Calculate the internal resistance of the supply

State the conditions under which maximum power will be transferred to load.

2. Relevant equations

V = E - Ir

V = p.d. across resistor R
E = e.m.f. of the cell
I = current
r = internal resistance of the cell

3. The attempt at a solution

V = E - Ir

I = V/r
I = 24/20
I = 1.2 amps

V = 24 - ( 1.2 x 24 )

V = 4.8

Hi guys i was wondering if you could shed some light on this problem. I think i am right but i was stumped quite early and i have no electronics background. any assistance would be terrific. Also was wondering if there is a 24 volt supply and a terminal voltage of 24 volts after being conneted to 40R load resistor, does this mean the internal resistance is 4volts or 20 volts ?

Thanks

2. Jul 28, 2009

### Vagrant

No. I is not equal to V/r
To calculate the current, you need to take into account both R and r.
Also, what are the values of V and E from the problem statement?

Last edited: Jul 29, 2009
3. Jul 28, 2009

### licklecee

Okay thank you, well they haven't actually provided the value of V and E. The known values are :

24 Volt Supply with a terminal voltage of 20 volts when connected to a 40R load resistor.

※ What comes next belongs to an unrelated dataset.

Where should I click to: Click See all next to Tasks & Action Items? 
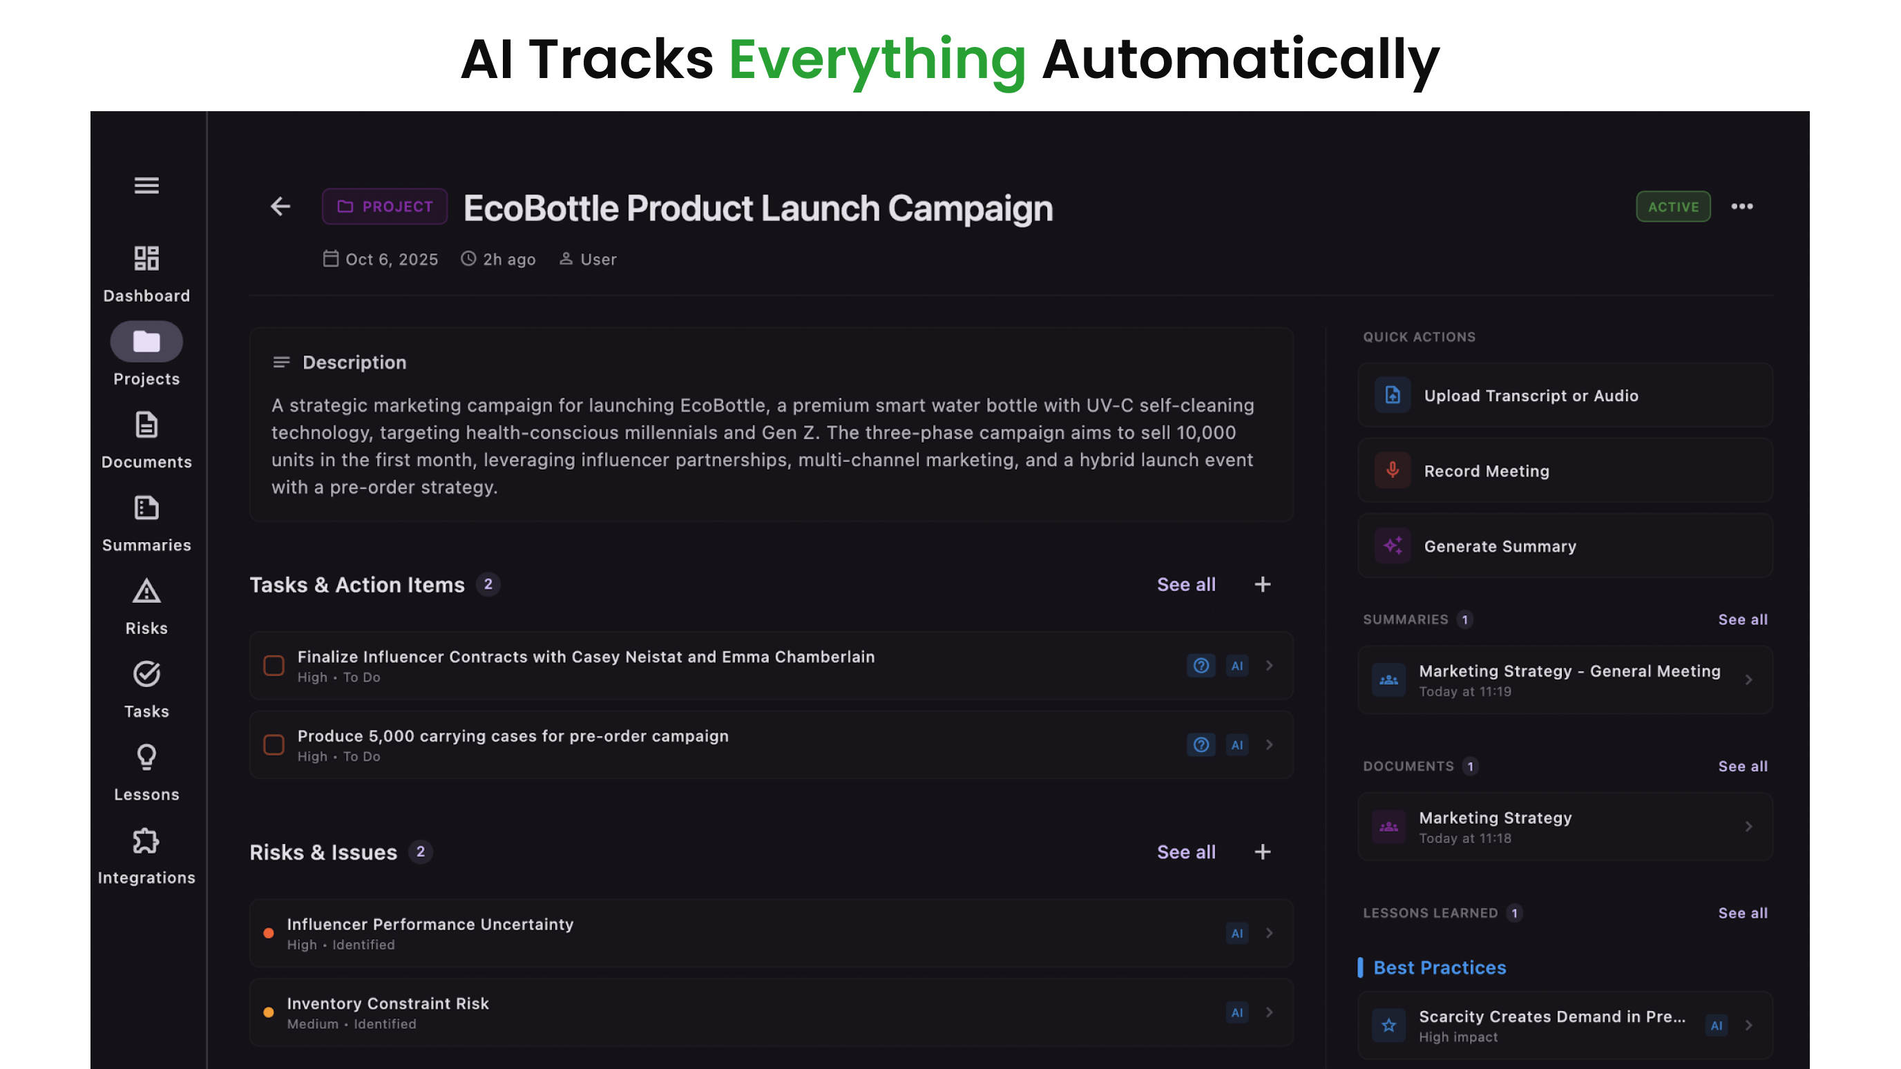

That is all the information that was provided, Also it says 40R, what does R refer to ?

Thank you very much !

4. Jul 28, 2009

### Redbelly98

Staff Emeritus
It means the resistor is 40 ohms. Writing it as "40R" is the jargon of professional electrical engineers ... there actually are good reasons for this, but the reasons don't apply in introductory courses.

Question for you: what is the voltage across the 40 ohm resistor?

p.s. welcome to Physics Forums.

5. Jul 29, 2009

### licklecee

Thank you :),

Oh right so it's another way of saying ohms. Lovely,

It would be 20 volts i believe since the terminal voltage is 20 volts so that should be the voltage passing through the resistor.

Would the E.M.F. be referring to the voltage after the internal resistance has been taken into account ?

6. Jul 29, 2009

### Vagrant

No, terminal voltage is the the voltage across the terminals of the battery after internal resistance has been taken into account.

http://www.coolschool.ca/lor/PH12/unit6/U06L04.htm" [Broken]
http://www.iop.org/activity/educati...y/EMF and Internal Resistance/page_3610.html"

Last edited by a moderator: May 4, 2017
7. Jul 29, 2009

### Redbelly98

Staff Emeritus
Yes.

EMF is the voltage when no current is flowing, i.e. the 24V in this case. (Not sure if that's what you meant.)